### WORK INSTRUCTION
After finding the line with "The image size is (600, 473)." in the data below, set down exactly each line through the one with "has width=476, height=411.", inclusive, and stop there.

### DATA LISTING
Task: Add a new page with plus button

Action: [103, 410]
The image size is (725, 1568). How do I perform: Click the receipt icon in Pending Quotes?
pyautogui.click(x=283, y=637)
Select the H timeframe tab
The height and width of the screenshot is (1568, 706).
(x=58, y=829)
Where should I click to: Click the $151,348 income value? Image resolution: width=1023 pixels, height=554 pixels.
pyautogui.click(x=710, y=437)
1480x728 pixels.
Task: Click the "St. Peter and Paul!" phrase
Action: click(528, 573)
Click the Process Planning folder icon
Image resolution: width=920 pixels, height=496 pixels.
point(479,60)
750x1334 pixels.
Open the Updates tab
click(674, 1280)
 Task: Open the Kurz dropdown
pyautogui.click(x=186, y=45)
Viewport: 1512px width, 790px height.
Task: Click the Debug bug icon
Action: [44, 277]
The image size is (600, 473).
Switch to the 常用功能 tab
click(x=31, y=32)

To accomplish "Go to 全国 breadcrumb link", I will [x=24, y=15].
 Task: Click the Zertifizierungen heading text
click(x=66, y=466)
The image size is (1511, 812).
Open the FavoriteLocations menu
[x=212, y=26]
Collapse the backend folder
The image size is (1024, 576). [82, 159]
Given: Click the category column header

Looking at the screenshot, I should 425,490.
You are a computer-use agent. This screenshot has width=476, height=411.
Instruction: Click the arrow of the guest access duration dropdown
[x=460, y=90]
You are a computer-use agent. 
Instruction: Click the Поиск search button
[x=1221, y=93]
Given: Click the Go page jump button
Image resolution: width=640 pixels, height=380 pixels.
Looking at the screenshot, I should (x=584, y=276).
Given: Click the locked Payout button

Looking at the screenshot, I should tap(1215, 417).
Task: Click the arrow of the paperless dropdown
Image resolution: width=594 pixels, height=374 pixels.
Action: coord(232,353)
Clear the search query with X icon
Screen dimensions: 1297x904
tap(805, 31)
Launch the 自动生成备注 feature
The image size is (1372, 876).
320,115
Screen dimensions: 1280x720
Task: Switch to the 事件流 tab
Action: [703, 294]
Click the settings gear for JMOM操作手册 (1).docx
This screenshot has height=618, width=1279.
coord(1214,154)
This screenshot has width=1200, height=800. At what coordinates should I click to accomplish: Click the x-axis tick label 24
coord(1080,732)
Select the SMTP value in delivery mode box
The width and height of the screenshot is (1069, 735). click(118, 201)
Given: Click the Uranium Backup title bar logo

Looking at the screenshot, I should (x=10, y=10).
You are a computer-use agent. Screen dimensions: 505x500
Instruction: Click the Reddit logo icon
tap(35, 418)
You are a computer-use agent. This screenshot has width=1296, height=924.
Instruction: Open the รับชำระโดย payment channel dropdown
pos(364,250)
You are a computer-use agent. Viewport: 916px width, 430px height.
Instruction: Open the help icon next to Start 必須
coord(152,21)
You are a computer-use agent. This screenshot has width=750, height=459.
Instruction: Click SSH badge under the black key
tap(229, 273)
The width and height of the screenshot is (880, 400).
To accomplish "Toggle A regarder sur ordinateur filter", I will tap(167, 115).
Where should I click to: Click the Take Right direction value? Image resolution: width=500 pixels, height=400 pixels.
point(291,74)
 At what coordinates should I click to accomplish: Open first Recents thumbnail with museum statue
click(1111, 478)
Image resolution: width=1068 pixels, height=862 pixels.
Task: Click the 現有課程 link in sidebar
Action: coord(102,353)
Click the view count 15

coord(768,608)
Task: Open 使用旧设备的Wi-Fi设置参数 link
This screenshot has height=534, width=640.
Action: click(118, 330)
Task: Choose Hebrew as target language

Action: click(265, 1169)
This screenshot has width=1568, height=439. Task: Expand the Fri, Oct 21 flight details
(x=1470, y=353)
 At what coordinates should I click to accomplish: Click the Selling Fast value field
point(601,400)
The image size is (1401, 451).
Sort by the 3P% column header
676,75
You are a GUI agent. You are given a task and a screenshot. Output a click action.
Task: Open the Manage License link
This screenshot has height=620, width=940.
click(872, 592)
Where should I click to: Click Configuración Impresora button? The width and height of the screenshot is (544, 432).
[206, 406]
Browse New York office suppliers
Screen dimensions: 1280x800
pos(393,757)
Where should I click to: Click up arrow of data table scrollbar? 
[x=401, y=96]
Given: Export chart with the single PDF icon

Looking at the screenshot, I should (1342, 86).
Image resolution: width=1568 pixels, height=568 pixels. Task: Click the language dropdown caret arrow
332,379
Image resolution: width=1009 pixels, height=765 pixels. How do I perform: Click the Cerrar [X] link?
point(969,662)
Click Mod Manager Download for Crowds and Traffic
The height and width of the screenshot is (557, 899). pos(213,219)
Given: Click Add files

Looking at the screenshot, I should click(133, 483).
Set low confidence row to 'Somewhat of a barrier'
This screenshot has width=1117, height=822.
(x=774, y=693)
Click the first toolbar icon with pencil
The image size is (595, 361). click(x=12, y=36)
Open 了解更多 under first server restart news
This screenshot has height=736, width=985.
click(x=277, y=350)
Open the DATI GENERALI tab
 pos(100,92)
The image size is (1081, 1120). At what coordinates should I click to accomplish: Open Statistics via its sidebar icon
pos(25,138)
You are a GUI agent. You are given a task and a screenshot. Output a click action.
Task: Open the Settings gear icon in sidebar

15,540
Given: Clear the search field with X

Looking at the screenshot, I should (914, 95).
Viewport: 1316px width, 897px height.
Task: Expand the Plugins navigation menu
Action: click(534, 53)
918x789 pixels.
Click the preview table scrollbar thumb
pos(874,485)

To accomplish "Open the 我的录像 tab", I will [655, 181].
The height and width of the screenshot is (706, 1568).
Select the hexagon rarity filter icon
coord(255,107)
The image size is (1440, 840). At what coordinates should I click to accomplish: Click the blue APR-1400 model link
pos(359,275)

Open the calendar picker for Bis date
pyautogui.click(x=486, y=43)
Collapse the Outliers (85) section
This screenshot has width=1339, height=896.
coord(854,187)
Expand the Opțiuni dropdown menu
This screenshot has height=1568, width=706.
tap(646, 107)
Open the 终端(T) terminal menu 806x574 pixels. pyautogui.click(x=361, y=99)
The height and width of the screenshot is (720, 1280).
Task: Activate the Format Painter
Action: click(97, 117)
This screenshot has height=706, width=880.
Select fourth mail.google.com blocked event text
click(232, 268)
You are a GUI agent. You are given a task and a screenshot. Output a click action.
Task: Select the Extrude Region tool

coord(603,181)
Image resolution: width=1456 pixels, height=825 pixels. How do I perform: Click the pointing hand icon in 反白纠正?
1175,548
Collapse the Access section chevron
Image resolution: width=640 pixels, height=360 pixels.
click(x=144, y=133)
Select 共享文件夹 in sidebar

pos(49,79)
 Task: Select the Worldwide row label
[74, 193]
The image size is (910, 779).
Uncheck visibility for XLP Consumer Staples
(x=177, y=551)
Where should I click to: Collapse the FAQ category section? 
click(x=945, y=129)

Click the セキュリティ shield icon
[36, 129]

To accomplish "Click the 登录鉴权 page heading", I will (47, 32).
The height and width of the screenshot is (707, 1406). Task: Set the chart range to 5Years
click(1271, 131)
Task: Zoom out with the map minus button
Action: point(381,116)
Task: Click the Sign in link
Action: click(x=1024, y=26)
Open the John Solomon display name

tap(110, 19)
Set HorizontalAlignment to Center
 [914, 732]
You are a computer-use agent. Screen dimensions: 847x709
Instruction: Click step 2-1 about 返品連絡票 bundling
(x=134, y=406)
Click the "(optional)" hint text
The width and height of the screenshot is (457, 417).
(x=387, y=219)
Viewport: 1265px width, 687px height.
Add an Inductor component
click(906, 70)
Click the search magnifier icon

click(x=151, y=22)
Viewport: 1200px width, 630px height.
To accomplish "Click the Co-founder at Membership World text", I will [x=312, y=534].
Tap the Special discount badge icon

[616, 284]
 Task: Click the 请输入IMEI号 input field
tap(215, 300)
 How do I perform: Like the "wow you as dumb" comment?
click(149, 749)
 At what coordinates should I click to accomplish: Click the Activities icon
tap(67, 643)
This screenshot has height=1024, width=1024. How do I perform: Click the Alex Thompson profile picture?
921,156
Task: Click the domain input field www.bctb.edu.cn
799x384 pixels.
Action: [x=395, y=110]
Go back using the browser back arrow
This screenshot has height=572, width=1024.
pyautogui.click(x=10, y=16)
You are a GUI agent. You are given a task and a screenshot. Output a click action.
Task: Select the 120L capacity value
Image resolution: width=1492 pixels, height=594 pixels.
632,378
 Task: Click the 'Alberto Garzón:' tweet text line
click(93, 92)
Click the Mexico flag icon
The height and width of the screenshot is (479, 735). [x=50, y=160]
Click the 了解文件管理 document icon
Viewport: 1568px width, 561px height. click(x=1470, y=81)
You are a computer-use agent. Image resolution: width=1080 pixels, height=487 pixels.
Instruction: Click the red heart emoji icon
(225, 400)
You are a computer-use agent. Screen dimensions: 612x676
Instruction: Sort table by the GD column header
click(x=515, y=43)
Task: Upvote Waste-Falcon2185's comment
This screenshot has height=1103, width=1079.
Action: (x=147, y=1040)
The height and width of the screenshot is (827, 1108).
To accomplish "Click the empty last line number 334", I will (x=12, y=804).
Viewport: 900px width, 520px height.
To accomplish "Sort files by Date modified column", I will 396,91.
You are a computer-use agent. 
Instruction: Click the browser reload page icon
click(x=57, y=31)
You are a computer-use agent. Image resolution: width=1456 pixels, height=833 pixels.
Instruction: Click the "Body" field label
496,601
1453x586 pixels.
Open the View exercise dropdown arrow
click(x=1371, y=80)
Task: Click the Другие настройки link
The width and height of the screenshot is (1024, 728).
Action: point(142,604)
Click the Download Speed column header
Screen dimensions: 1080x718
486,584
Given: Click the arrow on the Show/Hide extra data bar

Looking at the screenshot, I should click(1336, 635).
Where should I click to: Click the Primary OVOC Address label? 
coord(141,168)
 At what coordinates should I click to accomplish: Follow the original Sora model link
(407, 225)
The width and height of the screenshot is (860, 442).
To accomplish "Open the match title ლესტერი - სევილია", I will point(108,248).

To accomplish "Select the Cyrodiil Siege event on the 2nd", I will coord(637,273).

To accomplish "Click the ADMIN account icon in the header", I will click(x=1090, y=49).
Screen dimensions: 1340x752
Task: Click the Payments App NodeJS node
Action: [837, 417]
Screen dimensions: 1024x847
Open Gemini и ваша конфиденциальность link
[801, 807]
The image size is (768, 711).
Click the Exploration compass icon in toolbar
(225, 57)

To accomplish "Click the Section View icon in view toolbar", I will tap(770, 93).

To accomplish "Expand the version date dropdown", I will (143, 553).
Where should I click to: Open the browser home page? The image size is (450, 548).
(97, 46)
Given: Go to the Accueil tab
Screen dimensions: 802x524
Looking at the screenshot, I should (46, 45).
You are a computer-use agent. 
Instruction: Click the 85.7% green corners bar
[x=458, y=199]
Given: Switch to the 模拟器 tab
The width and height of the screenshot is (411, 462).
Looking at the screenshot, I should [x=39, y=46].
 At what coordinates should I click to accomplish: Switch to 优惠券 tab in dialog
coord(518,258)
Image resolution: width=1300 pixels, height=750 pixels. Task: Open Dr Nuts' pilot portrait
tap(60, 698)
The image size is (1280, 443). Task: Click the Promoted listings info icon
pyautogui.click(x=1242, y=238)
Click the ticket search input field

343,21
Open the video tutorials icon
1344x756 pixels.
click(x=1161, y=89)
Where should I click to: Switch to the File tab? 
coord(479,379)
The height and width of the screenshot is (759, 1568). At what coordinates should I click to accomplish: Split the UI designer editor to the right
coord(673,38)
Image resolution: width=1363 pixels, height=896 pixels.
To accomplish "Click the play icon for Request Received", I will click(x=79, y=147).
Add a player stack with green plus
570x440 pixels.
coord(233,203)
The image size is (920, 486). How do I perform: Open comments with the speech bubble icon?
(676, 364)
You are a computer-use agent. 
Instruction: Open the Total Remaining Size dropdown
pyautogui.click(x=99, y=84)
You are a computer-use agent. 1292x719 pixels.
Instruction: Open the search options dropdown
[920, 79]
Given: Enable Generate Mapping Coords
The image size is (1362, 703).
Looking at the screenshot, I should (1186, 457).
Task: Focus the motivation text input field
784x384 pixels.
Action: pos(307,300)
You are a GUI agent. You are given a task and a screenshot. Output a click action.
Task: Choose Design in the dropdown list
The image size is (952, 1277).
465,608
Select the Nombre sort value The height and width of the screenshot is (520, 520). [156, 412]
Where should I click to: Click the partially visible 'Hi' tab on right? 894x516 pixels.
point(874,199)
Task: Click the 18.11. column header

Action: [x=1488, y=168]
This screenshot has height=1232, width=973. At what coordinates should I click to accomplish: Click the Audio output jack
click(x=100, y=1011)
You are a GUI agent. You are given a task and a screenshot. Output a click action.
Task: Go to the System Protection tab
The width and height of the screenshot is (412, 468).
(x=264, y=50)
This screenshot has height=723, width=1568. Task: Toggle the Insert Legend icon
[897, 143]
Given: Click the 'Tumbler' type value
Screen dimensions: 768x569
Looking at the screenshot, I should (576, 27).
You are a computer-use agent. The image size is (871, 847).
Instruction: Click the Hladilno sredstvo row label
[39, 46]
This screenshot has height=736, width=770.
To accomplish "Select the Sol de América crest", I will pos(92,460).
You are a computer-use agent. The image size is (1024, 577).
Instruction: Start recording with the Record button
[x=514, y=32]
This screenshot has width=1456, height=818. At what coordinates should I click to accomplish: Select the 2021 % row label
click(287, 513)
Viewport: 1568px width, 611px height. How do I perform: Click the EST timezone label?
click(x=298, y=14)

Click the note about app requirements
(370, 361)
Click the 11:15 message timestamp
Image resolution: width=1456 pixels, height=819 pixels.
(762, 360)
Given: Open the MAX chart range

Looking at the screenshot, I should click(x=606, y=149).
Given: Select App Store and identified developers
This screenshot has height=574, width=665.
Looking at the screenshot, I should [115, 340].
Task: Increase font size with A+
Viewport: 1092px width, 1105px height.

### RESPONSE FOR THIS EXERCISE
The image size is (600, 473).
Switch to the 常用功能 tab
click(x=31, y=32)

To accomplish "Go to 全国 breadcrumb link", I will [x=24, y=15].
 Task: Click the Zertifizierungen heading text
click(x=66, y=466)
The image size is (1511, 812).
Open the FavoriteLocations menu
[x=212, y=26]
Collapse the backend folder
The image size is (1024, 576). [82, 159]
Given: Click the category column header

Looking at the screenshot, I should 425,490.
You are a computer-use agent. This screenshot has width=476, height=411.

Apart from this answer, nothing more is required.